A seguito della recente notizia concernente il casting di Paapa Essiedu per Severus Piton in Harry Potter, riflettiamo sul problema dell’inclusione a Hollywood.

Che l’industria cinematografica statunitense detenga un problema di inclusività non é una novità. Hollywood é nota per vantare cast a prevalenza (se non esclusività) di attori bianchi o caucasici e ciò, nel corso del tempo, ha generato lunghi e dolorosi dibattiti sul tema dell’inclusività all’interno del mondo cinematografico. Secondo uno studio del 2016 condotto dall’UCLA, solamente il 13,8% dei lungometraggi ha come protagonista un attore con etnia non bianca il che si traduce in 1,4 attori su 10. Non solo: per ben due anni l’Academy non ha candidato nessun attore definibile come person of color nelle categorie principali scatenando così l’ira degli utenti che sui social hanno lanciato lo slogan Oscar So White.

Quindi come ha deciso di reagire l’industria cinematografica statunitense a queste rimostranze?

Danzel Washington e Halle Berry.

Negli ultimi anni abbiamo assistito all’imposizione di una pluralità di identità fin’ora estremamente sporadiche ad Hollywood, il che rappresenta sicuramente un passo in avanti nell’assunzione di consapevolezza – si ricordino le vittorie agli Academy Awards di film come Get Out (2017), Coco (2017) o Everything, Everywhere All At Once (2022) – eppure, c’é ancora qualcosa di stridente.

A creare dissonanza é infatti la modalità ancora estremamente goffa e poco autentica con cui l’industria sta tentando di arricchire di diversità la propria proposta. Hanno lasciato perplessi e acceso gli animi degli spettatori i recentissimi remake de La Sirenetta (2023) o Biancaneve (2024), l’annuncio della serie di Harry Potter dove interpreti di etnia diversa da quella caucasica hanno prestato il volto a personaggi originariamente bianchi. Ma perché tanto astio?

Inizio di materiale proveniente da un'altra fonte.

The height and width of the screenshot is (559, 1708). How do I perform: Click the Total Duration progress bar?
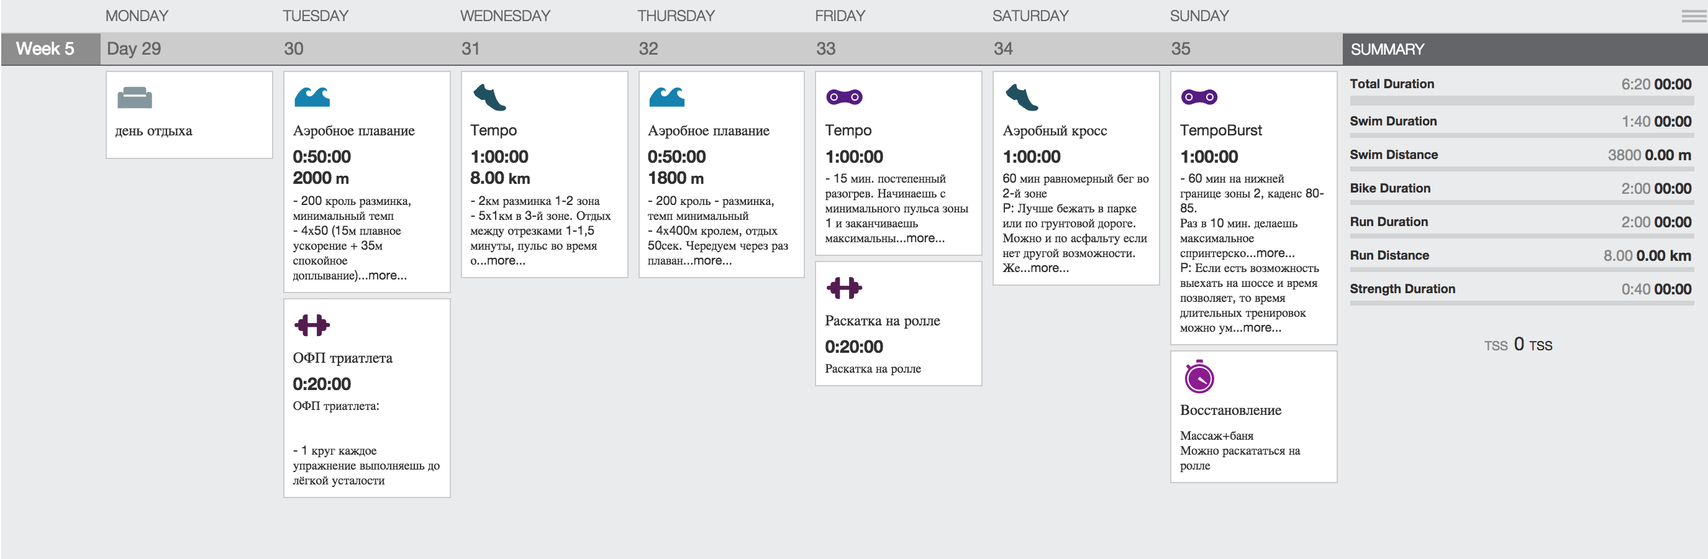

L’argomento é complesso e difficilmente riassumibile tuttavia, brevemente, possiamo attribuire le motivazioni “ufficiali” di queste polemiche a ragioni imputabili all’effetto nostalgia, alla mancanza di adesione a canoni specifici della storia che si narra o razzismo interiorizzato.

Evidente risulta come Hollywood preferisca monetizzare su un’inclusione “facile” e non sinceramente avvertita. Il race swapping permette infatti di accontentare quasi tutti e assicurarsi guadagni sicuri ciononostante, non provoca alcun beneficio negli artisti o nelle categorie coinvolte perché genera – nel più dei casi – fenomeni di odio e discriminazione nei riguardi dei protagonisti.

Ci si chiede se, in fondo, anche questa dell’hate watching non sia una strategia dell’industria hollywoodiana per generare introiti ma, al di là di questo dubbio che rimane insondabile al momento, quello che é certo é che questo tipo di promozione di inclusività non sta portando alcun beneficio reale.

Interessante é poi come notare tali dissensi non vengano sollevati in casi opposti (rammentiamo alcuni esempi: Emma Stone che incarna un personaggio hawaiiano in Alhoa!, Ben Kingsley che prestò il volto a Ghandi in un biopic) ed emerge evidentemente lo spirito ipocrita non solo di Hollywood ma anche dei detrattori. Perché tanta rabbia per l’annuncio di un Severus Piton nero ma non altrettanta per il whitewashing subito dal personaggio di Mosé in Exodus (2014)?

D’altro canto é anche ingenuo fomentarsi a tal punto per qualcosa di assolutamente naturale come lo é la rappresentazione di innumerevoli identità esistenti e dimostra superficialità il desiderio di voler vedere solamente la propria etnia rappresentata. Hollywood quindi sta facendo marketing sull’inclusività, l’abbiamo detto, tuttavia, é anche assurdo pensare che le uniche realtà possibili al cinema siano quelle bianche.

Emma Stone e Bradley Cooper nel film Alhoa.

Ma dunque, concretamente, cosa possiamo fare per promuovere diversità e inclusione all’interno dell’industria cinematografica? Il primo passo é indubbiamente quello di sostenere ed incoraggiare produzioni che narrano storie nuove e di minoranze marginalizzate. Non solo davanti allo schermo, ma anche nei ruoli di maestranza. Inoltre, possiamo renderci spettatori consapevoli e diffondere informazione su temi di whitewashing, yellowface e inclusione.